> [PAGE TEXT]:
⁂

Senate backs Four Pillars, more rules on SME lending
Political pundits might like to shorten the odds of a Federal election happening sooner rather than later, with another divisive topic - what to do about small business lending - being quietly swept off the government’s table.
The Senate Economics References Committee’s report on ‘Access of Small Business to Finance’ was made public on 30 June, slipping under the radar of most of the industry, with the Big Four banks, regional, key executives and small business advocates alike making no comment.
Aside from the Australian Bankers’ Association (ABA), none had reacted to the report in time to meet our extended deadline.
Below are the key changes proposed by the Committee, as outlined in its executive summary. The full report is available here
The Committee’s first recommendation was that banks abolish exit fees on variable-rate loans. “If banks do not do so by the end of 2010, then guidelines or regulations, or if necessary new legislation, should be used to compel them to do so,” the report said, adding: “The Committee notes evidence suggesting that larger banks may be less interested in lending to small business than are smaller banks, which prompts further concerns about the big four banks taking over smaller rivals.”
The Committee is concerned that the existing provisions of the Trade Practices Act 1974 may be insufficient to prevent further undesirable takeovers in the banking industry.
Hence, the next recommendation is that that the Government retain the 'four pillars' policy of not allowing a merger between any of the four major banks.
And further, that a moratorium be placed on approval of any further takeovers in the banking industry for one year, “unless the bank being taken over is at imminent risk of failure”.
However, as the report noted, some submissions called for some form of 'development bank' or 'rural bank' to be established, or Australia Post to be offered a banking licence, to fill perceived gaps in lending by the private banks, or for a body to be established to guarantee small business loans (as exists in some other countries). This was brushed aside in favour of increasing the amount of competition within the existing commercial banks.
Fes and charges continued to be a moot point. Steven Münchenberg, chief executive of the ABA, said: “It continues to be vital to the long-term health of the Australian economy that banks apply risk-based pricing in relation to lending to small business.”
“Throughout the global financial crisis and as we continue to experience its impacts, banks have rightly re-priced for risk over the last 12 to 18 months in relation to their small business customers,” he said.
“Banks must lend prudently. They must do this to comply with prudential regulation as well as meeting commercial objectives for their shareholders.”

⁂

> [SOURCE DATA]:
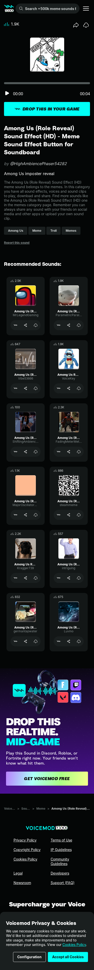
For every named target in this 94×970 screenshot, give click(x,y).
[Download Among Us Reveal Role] (79, 388)
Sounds (25, 808)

⁂

> [CHALLENGE 1]: Using the article about the Senate report on small business lending, say whether each statement agrees with it: (a) the Committee's report was made public on 30 June; (b) the Committee recommended that Australia Post be offered a banking license; (c) the proposed moratorium on banking takeovers would last two years. For each, answer yes or no and quote the words of the article that decide it.
> [CHALLENGE 2]: From the article about the Senate report on small business lending, extract everything from "The Committee is" down to "the banking industry.".
> [CHALLENGE 3]: Continue the article about the Senate report on small business lending from where it stops.
The listing has no connection to the article about the Senate report on small business lending.

> [TASK RESPONSE 1]:
(a) Yes: "was made public on 30 June"
(b) No: "This was brushed aside in favour of increasing the amount of competition within the existing commercial banks."
(c) No: "a moratorium be placed on approval of any further takeovers in the banking industry for one year"

> [TASK RESPONSE 2]:
The Committee is concerned that the existing provisions of the Trade Practices Act 1974 may be insufficient to prevent further undesirable takeovers in the banking industry.

> [TASK RESPONSE 3]:
Nevertheless, a balance is needed between strength and too much market power.
The Committee reiterated that the Trade Practices Act be amended to inhibit firms achieving market power through takeovers or abusing market power and that 'market power' be expressly defined so that it is less than market dominance.
No recommendation would be complete without additional red tape. Accordingly, one proposal is for the ACCC, APRA and the Reserve Bank to provide a joint annual report to parliament on competition in the retail banking market in Australia, and the provision of finance to small business, “but taking care not to increase unduly the reporting burden on financial institutions”.
The Committee also recommended that the ABA meet with small business representatives to develop a code of practice for lending to small business.
Münchenberg pointed out that the existing Code of Banking Practice covers small businesses and there are some sections in the Code which cover aspects of lending.
“The Code covers any small business that has less than 20 (full time or equivalent) people as well as a goods manufacturing business that has less than 100 (full time or equivalent) people. It provides individuals and small businesses strong protections because when a bank adopts the Code; it becomes a binding agreement between the customer and the bank,” he said
“The ABA is currently completing some analysis to understand whether the Code does or does not cover the lending issues discussed in the report.”AB+F comment: Lest anyone think that these recommendations could be binned in an election year, it’s informative to realise that the committee was comprised of three Liberal party senators, two from the Labor Party and strident South Australian independent Nick Xenophon.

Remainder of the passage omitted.